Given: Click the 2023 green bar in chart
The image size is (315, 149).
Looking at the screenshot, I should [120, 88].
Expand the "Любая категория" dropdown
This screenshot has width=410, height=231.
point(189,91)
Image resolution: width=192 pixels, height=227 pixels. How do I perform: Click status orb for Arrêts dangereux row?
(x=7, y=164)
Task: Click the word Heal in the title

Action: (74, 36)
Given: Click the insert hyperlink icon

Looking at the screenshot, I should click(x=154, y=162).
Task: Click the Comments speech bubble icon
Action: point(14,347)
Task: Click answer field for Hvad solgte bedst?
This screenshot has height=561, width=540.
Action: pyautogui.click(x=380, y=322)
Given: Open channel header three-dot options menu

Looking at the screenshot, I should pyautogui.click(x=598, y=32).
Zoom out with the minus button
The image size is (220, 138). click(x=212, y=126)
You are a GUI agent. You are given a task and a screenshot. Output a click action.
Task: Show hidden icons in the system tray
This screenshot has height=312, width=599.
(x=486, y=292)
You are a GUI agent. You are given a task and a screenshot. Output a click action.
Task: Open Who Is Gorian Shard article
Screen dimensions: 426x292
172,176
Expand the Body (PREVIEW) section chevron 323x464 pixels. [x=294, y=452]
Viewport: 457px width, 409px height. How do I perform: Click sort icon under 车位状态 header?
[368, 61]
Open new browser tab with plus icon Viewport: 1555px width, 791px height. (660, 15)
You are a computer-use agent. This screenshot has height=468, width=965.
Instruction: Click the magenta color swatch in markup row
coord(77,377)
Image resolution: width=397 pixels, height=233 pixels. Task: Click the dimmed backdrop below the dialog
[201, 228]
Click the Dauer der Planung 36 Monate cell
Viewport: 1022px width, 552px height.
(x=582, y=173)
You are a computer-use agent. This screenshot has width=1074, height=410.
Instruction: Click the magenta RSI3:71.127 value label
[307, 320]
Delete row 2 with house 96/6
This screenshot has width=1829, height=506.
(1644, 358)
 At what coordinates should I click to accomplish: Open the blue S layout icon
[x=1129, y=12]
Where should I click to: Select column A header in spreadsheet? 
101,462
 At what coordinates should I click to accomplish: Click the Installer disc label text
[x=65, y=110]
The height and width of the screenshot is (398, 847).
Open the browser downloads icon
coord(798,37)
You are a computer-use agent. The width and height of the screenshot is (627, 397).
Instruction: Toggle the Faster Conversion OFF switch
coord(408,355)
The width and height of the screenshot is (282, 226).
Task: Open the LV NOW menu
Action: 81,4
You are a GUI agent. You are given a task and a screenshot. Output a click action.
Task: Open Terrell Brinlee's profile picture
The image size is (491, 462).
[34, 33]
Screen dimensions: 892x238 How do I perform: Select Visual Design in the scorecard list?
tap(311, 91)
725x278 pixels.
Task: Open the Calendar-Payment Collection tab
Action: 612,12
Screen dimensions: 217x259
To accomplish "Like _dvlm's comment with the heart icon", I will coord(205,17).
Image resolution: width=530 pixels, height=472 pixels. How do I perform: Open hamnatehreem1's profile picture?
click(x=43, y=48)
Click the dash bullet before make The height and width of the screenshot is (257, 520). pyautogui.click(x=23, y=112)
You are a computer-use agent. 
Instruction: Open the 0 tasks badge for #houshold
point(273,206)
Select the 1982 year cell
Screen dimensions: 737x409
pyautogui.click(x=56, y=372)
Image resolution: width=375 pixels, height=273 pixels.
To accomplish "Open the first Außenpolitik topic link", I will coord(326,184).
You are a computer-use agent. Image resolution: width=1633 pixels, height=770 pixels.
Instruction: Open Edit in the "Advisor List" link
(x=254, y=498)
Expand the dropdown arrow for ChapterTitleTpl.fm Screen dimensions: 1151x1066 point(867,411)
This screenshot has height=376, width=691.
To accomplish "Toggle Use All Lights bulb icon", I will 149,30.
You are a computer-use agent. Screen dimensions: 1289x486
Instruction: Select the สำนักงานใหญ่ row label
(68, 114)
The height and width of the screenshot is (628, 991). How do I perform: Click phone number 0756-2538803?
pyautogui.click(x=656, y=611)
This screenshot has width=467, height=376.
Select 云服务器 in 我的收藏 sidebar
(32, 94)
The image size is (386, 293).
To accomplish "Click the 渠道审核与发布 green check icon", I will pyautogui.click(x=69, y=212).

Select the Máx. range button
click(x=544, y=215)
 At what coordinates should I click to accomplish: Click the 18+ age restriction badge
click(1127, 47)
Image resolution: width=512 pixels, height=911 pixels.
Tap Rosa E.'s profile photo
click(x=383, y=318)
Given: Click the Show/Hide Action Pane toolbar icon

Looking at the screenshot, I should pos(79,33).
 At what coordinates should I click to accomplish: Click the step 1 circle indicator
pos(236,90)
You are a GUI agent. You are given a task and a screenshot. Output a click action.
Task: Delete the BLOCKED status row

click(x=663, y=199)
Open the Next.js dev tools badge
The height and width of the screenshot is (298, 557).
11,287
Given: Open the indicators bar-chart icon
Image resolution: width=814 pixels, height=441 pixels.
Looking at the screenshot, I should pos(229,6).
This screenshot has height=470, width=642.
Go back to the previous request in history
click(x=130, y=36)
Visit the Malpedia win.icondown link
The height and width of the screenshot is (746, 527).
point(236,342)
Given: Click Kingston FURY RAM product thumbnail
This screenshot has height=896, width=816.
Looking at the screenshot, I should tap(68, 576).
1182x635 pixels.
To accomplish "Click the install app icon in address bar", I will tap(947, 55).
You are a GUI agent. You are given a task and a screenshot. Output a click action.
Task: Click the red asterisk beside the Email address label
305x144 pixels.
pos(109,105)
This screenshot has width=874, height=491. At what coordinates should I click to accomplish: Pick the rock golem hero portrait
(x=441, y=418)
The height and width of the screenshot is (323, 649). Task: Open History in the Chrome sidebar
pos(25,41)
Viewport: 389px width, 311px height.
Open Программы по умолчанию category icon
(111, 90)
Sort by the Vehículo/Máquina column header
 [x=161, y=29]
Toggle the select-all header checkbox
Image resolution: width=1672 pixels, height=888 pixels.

○ ○ ○

=== WORK INSTRUCTIONS ===
The complete material should be output once more, word for word.

=== YOUR SOLUTION ===
Given: Click the 2023 green bar in chart
The image size is (315, 149).
Looking at the screenshot, I should [120, 88].
Expand the "Любая категория" dropdown
This screenshot has width=410, height=231.
point(189,91)
Image resolution: width=192 pixels, height=227 pixels. How do I perform: Click status orb for Arrêts dangereux row?
(x=7, y=164)
Task: Click the word Heal in the title

Action: (74, 36)
Given: Click the insert hyperlink icon

Looking at the screenshot, I should click(x=154, y=162).
Task: Click the Comments speech bubble icon
Action: point(14,347)
Task: Click answer field for Hvad solgte bedst?
This screenshot has height=561, width=540.
Action: pyautogui.click(x=380, y=322)
Given: Open channel header three-dot options menu

Looking at the screenshot, I should pyautogui.click(x=598, y=32).
Zoom out with the minus button
The image size is (220, 138). click(x=212, y=126)
You are a GUI agent. You are given a task and a screenshot. Output a click action.
Task: Show hidden icons in the system tray
This screenshot has height=312, width=599.
(x=486, y=292)
You are a GUI agent. You are given a task and a screenshot. Output a click action.
Task: Open Who Is Gorian Shard article
Screen dimensions: 426x292
172,176
Expand the Body (PREVIEW) section chevron 323x464 pixels. [x=294, y=452]
Viewport: 457px width, 409px height. How do I perform: Click sort icon under 车位状态 header?
[368, 61]
Open new browser tab with plus icon Viewport: 1555px width, 791px height. (660, 15)
You are a computer-use agent. This screenshot has height=468, width=965.
Instruction: Click the magenta color swatch in markup row
coord(77,377)
Image resolution: width=397 pixels, height=233 pixels. Task: Click the dimmed backdrop below the dialog
[201, 228]
Click the Dauer der Planung 36 Monate cell
Viewport: 1022px width, 552px height.
(x=582, y=173)
You are a computer-use agent. This screenshot has width=1074, height=410.
Instruction: Click the magenta RSI3:71.127 value label
[307, 320]
Delete row 2 with house 96/6
This screenshot has width=1829, height=506.
(1644, 358)
 At what coordinates should I click to accomplish: Open the blue S layout icon
[x=1129, y=12]
Where should I click to: Select column A header in spreadsheet? 
101,462
 At what coordinates should I click to accomplish: Click the Installer disc label text
[x=65, y=110]
The height and width of the screenshot is (398, 847).
Open the browser downloads icon
coord(798,37)
You are a computer-use agent. The width and height of the screenshot is (627, 397).
Instruction: Toggle the Faster Conversion OFF switch
coord(408,355)
The width and height of the screenshot is (282, 226).
Task: Open the LV NOW menu
Action: 81,4
You are a GUI agent. You are given a task and a screenshot. Output a click action.
Task: Open Terrell Brinlee's profile picture
The image size is (491, 462).
[34, 33]
Screen dimensions: 892x238 How do I perform: Select Visual Design in the scorecard list?
tap(311, 91)
725x278 pixels.
Task: Open the Calendar-Payment Collection tab
Action: 612,12
Screen dimensions: 217x259
To accomplish "Like _dvlm's comment with the heart icon", I will coord(205,17).
Image resolution: width=530 pixels, height=472 pixels. How do I perform: Open hamnatehreem1's profile picture?
click(x=43, y=48)
Click the dash bullet before make The height and width of the screenshot is (257, 520). pyautogui.click(x=23, y=112)
You are a computer-use agent. 
Instruction: Open the 0 tasks badge for #houshold
point(273,206)
Select the 1982 year cell
Screen dimensions: 737x409
pyautogui.click(x=56, y=372)
Image resolution: width=375 pixels, height=273 pixels.
To accomplish "Open the first Außenpolitik topic link", I will coord(326,184).
You are a computer-use agent. Image resolution: width=1633 pixels, height=770 pixels.
Instruction: Open Edit in the "Advisor List" link
(x=254, y=498)
Expand the dropdown arrow for ChapterTitleTpl.fm Screen dimensions: 1151x1066 point(867,411)
This screenshot has height=376, width=691.
To accomplish "Toggle Use All Lights bulb icon", I will 149,30.
You are a computer-use agent. Screen dimensions: 1289x486
Instruction: Select the สำนักงานใหญ่ row label
(68, 114)
The height and width of the screenshot is (628, 991). How do I perform: Click phone number 0756-2538803?
pyautogui.click(x=656, y=611)
This screenshot has width=467, height=376.
Select 云服务器 in 我的收藏 sidebar
(32, 94)
The image size is (386, 293).
To accomplish "Click the 渠道审核与发布 green check icon", I will pyautogui.click(x=69, y=212).

Select the Máx. range button
click(x=544, y=215)
 At what coordinates should I click to accomplish: Click the 18+ age restriction badge
click(1127, 47)
Image resolution: width=512 pixels, height=911 pixels.
Tap Rosa E.'s profile photo
click(x=383, y=318)
Given: Click the Show/Hide Action Pane toolbar icon

Looking at the screenshot, I should pos(79,33).
 At what coordinates should I click to accomplish: Click the step 1 circle indicator
pos(236,90)
You are a GUI agent. You are given a task and a screenshot. Output a click action.
Task: Delete the BLOCKED status row

click(x=663, y=199)
Open the Next.js dev tools badge
The height and width of the screenshot is (298, 557).
11,287
Given: Open the indicators bar-chart icon
Image resolution: width=814 pixels, height=441 pixels.
Looking at the screenshot, I should pos(229,6).
This screenshot has height=470, width=642.
Go back to the previous request in history
click(x=130, y=36)
Visit the Malpedia win.icondown link
The height and width of the screenshot is (746, 527).
point(236,342)
Given: Click Kingston FURY RAM product thumbnail
This screenshot has height=896, width=816.
Looking at the screenshot, I should tap(68, 576).
1182x635 pixels.
To accomplish "Click the install app icon in address bar", I will tap(947, 55).
You are a GUI agent. You are given a task and a screenshot. Output a click action.
Task: Click the red asterisk beside the Email address label
305x144 pixels.
pos(109,105)
This screenshot has width=874, height=491. At what coordinates should I click to accomplish: Pick the rock golem hero portrait
(x=441, y=418)
The height and width of the screenshot is (323, 649). Task: Open History in the Chrome sidebar
pos(25,41)
Viewport: 389px width, 311px height.
Open Программы по умолчанию category icon
(111, 90)
Sort by the Vehículo/Máquina column header
 [x=161, y=29]
Toggle the select-all header checkbox
Image resolution: width=1672 pixels, height=888 pixels.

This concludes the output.